ALLERGAN reserves the right to accept or reject any purchase order in whole or in part. Possession of a product catalog by Customer does not constitute an offer to sell. In addition, on orders for non-stock goods, or special orders, or where manufacturing processes make it difficult to provide the exact quantity specified, ALLERGAN reserves the right to under ship or over ship and invoice Customer accordingly.

12. MODE OF PACKAGING OR SHIPMENT:

ALLERGAN reserves the right to pack or ship orders in the most economical manner. However, where Customer requests special packaging or shipping, any additional cost will be billed to and be the responsibility of the Customer.

13. DESIGN CHANGES:

ALLERGAN reserves the right to alter, modify, or redesign its goods without any obligation to replace previous shipments to Customer.

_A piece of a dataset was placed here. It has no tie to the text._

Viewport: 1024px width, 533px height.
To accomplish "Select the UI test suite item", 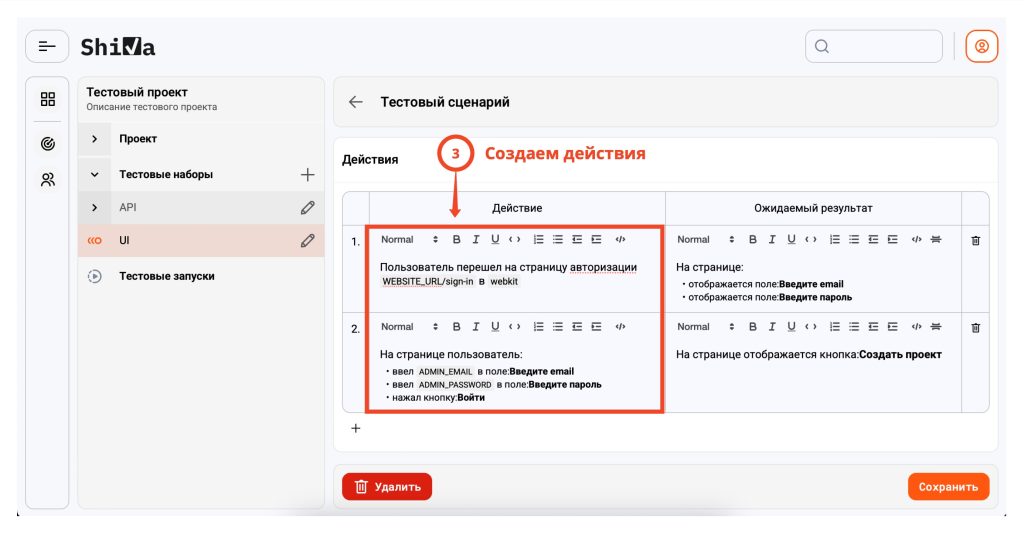I will [125, 240].
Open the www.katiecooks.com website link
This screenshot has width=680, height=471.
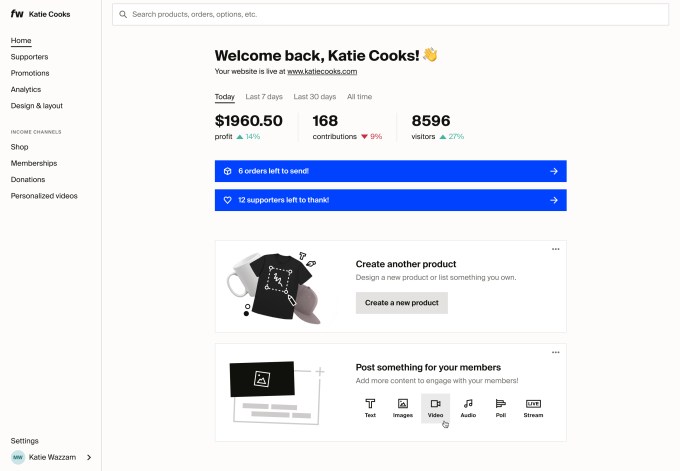(x=322, y=72)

14. DELIVERY; EXPORT CONTROL:

Customer is advised that quoted ship dates are based on estimates at the time of quotation and that ALLERGAN will devote its commercially reasonable efforts to meeting such schedules. However, ALLERGAN assumes no liability for additional costs or damages resulting from late deliveries. In no event shall Customer take any action(s) contrary to the United States export laws and regulations in effect as of the date of shipment, including without limitation, diversion of goods.

15. NO LICENSE:

The sale of goods covered by this invoice shall not confer upon Customer any license to manufacture under any patents or proprietary rights owned or controlled by ALLERGAN, its subsidiaries, affiliates, or suppliers; it being specifically understood and agreed that all such rights are reserved to ALLERGAN, its subsidiaries, affiliates, or suppliers.

16. ARBITRATION:

Any dispute, controversy, or claim arising out of or relating to this invoice shall be settled by arbitration in accordance with the rules then obtaining in the American Arbitration Association. Such arbitration shall be held in Orange County, California, and judgment upon the award rendered may be entered in any court having jurisdiction, and the parties consent to the jurisdiction of the California courts for this purpose.

17. ENTIRE AGREEMENT; HEADINGS; VALIDITY:

Customer acknowledges that it has not been induced to purchase goods from ALLERGAN by any representation or warranty not set forth in this invoice. This invoice contains the entire agreement of ALLERGAN and Customer and supersedes all existing agreements and all other oral or written communication between them concerning its subject matter. This invoice shall not be modified in any way except by a writing signed by ALLERGAN and Customer. The paragraph headings contained herein are intended for convenience of reference only and shall not affect the interpretation of any provision. If any provision of this invoice shall be held to be invalid, illegal, or unenforceable, the validity, legality, or enforceability of the remaining provisions shall in no way be affected or impaired. This invoice and the rights of the parties hereunder shall be governed by and construed in accordance with the laws of the State of California.